Estabelecimentos comerciais justificam não ter espaços e/ou estrutura adequados para receber crianças, quando, na verdade, deveriam adaptar seus ambientes para receber todas as pessoas, sem diferenciá-las.
Já que as crianças não circulam sozinhas, a discriminação inclui, principalmente, as mães, que culturalmente são as que mais se responsabilizam pelos filhos. No Brasil, há mais de 11 milhões de mães solo e elas são as mais afetadas por esse tipo de pensamento. Em geral, essas mães não possuem uma rede de apoio para ajudar a cuidar dos seus filhos e precisam levá-los aos lugares dos quais gostam ou precisam frequentar. Além de terem de lidar com as consequências desse tipo de intolerância na condição emocional de seus filhos, as mães ficam, com essas proibições, mais isoladas da convivência social, ou seja, mais solitárias na maternagem.
O direito de optar por ter ou não ter filhos é totalmente legítimo e válido. Porém, não aceitar crianças em espaço público é discriminatório e
infringe os direitos delas e de seus responsáveis.
É importante não perdermos de vista que crianças são seres em formação e a convivência com adultos, professores, a vida em sociedade, a frequência a todos os tipos de ambientes que não coloquem sua vida em risco ou que não tenham programação proibitiva a essa faixa etária, é salutar e necessária. Impedir a socialização delas em qualquer espaço não colabora com seu desenvolvimento. Pelo contrário, afastar as crianças do convívio vai dificultar o aprendizado social que ocorre de várias maneiras, inclusive por meio das interações com os adultos.
Há muitas questões complexas que permeiam a proibição da frequência das crianças em certos ambientes. Podemos, por exemplo, indagar: qual seria o padrão da criança "desejada" pelos intolerantes? Silenciosa, agradável, limpa, bem-vestida, que não derruba coisas, não corre, não brinca, não experimenta o mundo? Por quem e como foi estabelecido esse padrão? Ele é real? Ora, crianças falam alto, gritam, são espontâneas, mexem nas coisas. Isso não é falta de educação, é simplesmente a infância se manifestando.

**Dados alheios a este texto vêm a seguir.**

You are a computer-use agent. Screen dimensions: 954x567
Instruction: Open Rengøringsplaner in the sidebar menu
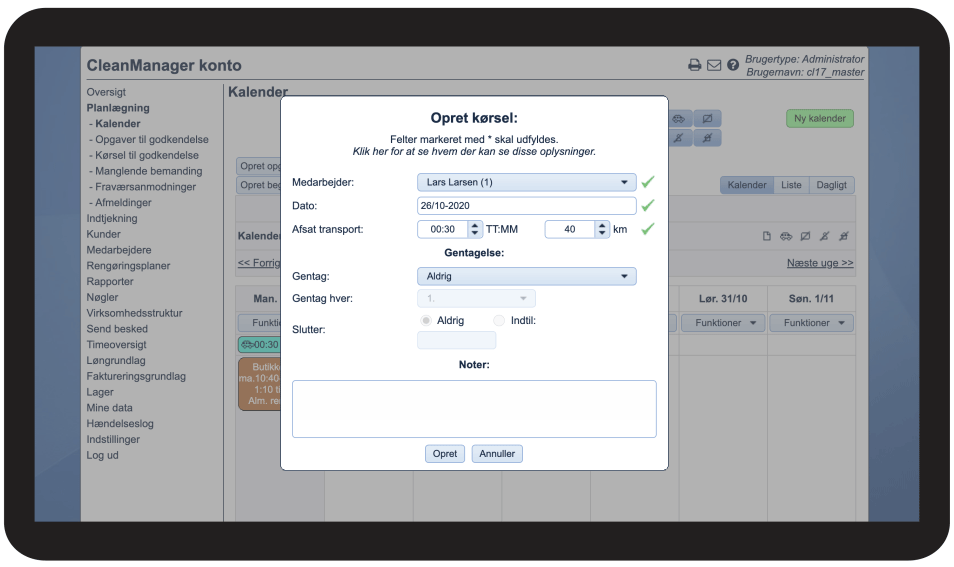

Além disso, se uma parcela da sociedade entende que as crianças não estão obtendo êxito em sua jornada social, o olhar precisa se estender àqueles que são responsáveis por criá-las e inseri-las no mundo, isto é, os adultos (inclusive os intolerantes), os pais, as escolas. Será que são apenas as crianças que estão apresentando inabilidades no convívio social? E os adultos?
Todo esse movimento de intolerância à infância tem causado reações diversas. Esta coluna foi escrita como uma reação. Mas há inúmeras outras. Cito como exemplo o movimento que surgiu em São Paulo sob o título "Vai ter criança sim". Os organizadores convocam as pessoas a ocuparem, junto com seus filhos, vários lugares da cidade. No site do grupo está escrito: "Saia com as crianças! Viaje, passeie, leve seus filhos, sobrinhos, netos, vizinhos, para onde você acha que eles devem ir!"